044 魔の森へ飛べ<前篇>
春。雪解けを迎え、人の往来が再開したマルランにて、一つの事件が起きた。
先年に操業した銅鉱山の活況に触発され、新鉱脈発見の野心を抱いた山師たちが、探索に向かった山中にて相次いで行方を絶ったのである。
彼の地の領主、トゥリウス・シュルーナン・オーブニルは事態を重く受け止め、商都カナレスの冒険者ギルド本部に、同地の探索クエストを発注。すぐさま五組のC、Dランクパーティがマルランの奥地へと踏み込むことになった。
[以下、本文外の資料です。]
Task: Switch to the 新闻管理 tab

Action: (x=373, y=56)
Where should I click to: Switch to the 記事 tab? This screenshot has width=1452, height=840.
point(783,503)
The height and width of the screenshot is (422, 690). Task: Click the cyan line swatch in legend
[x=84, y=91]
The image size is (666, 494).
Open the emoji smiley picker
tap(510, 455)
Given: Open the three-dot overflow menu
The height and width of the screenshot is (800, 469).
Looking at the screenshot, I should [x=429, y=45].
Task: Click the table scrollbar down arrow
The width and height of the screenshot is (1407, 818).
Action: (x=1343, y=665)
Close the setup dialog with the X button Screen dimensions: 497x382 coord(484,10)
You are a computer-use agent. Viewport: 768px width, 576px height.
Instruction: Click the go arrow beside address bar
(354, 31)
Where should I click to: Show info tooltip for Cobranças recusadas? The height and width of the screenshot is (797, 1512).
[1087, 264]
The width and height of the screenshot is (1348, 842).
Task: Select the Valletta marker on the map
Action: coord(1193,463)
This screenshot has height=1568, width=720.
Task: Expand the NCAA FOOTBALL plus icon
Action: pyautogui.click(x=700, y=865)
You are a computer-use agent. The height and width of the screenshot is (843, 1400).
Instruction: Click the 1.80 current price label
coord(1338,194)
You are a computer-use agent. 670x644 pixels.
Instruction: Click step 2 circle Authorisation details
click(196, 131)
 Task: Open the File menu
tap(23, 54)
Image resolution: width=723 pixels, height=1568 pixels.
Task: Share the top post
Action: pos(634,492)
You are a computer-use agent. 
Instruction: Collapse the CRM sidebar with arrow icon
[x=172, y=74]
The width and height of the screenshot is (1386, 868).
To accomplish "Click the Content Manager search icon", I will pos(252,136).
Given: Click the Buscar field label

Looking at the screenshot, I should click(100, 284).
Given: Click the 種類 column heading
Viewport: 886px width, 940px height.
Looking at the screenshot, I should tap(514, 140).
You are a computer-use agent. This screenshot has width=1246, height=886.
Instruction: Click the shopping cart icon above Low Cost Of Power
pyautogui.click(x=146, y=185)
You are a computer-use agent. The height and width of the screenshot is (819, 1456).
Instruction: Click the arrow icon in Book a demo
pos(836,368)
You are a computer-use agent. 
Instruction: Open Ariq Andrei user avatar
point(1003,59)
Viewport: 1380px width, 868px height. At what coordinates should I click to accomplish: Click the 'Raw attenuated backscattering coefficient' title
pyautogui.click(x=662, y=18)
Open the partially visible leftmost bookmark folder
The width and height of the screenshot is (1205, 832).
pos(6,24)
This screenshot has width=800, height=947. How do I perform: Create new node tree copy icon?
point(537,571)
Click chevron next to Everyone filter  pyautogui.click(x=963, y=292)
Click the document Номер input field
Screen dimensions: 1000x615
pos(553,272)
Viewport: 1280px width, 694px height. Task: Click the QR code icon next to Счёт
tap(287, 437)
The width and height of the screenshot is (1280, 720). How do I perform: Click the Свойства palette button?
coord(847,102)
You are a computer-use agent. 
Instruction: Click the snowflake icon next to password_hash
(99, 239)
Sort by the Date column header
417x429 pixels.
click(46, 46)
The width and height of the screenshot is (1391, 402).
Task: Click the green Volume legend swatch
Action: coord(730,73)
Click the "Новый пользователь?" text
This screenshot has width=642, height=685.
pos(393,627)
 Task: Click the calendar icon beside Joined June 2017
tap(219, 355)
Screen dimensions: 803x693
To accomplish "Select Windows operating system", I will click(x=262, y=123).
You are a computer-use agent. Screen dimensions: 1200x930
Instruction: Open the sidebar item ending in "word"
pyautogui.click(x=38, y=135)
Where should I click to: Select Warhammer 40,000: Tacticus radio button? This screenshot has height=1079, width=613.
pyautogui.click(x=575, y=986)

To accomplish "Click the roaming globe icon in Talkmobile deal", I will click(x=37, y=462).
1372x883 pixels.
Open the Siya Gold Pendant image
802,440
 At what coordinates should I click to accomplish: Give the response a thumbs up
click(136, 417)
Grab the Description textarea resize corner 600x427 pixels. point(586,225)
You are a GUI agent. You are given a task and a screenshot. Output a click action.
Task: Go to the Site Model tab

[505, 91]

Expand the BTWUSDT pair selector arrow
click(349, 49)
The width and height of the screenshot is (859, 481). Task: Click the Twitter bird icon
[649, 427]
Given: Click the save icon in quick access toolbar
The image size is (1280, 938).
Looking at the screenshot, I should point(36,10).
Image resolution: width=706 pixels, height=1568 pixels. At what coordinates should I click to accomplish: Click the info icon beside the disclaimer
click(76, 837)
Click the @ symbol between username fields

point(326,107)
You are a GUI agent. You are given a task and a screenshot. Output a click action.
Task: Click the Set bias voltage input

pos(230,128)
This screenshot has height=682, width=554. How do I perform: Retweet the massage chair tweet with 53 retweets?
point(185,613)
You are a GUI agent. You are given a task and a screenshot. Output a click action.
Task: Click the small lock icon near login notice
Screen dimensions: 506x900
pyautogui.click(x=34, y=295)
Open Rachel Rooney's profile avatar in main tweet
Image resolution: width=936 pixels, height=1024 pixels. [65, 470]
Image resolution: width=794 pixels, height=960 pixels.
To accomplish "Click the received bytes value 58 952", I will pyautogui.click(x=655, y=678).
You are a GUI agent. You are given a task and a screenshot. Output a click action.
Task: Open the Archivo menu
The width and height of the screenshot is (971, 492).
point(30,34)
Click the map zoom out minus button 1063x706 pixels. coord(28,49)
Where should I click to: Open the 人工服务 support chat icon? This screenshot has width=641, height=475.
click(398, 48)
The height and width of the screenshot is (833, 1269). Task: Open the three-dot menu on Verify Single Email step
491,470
依頼を受けた冒険者たちは当初、楽観的であった。何しろ、マルランは魔物たちの空白地帯とも言うべき土地で、ここ数十年Dランクを超える討伐対象が確認されていないのだ。大方、今回のクエストも領主が大袈裟に騒いだだけに違いない。現場も春先の山である。行方不明の山師どもも、雪崩などの事故か何かにでも遭ったのだろう……。そんな言葉を交わしながらも、彼らは山へと踏み入っていく。
彼らは、慢心のツケを強かに支払わされた。
死者九名、行方不明者二十六名、負傷者三名――未帰還者の中には非戦闘員の荷物持ちも多く含まれていたとはいえ、それで五組のパーティが被った被害が減じられる訳ではない。
壊滅。その二文字が、派遣された冒険者たちのチームに冠された。二桁に及ぶ中堅冒険者が、一度に失われたのである。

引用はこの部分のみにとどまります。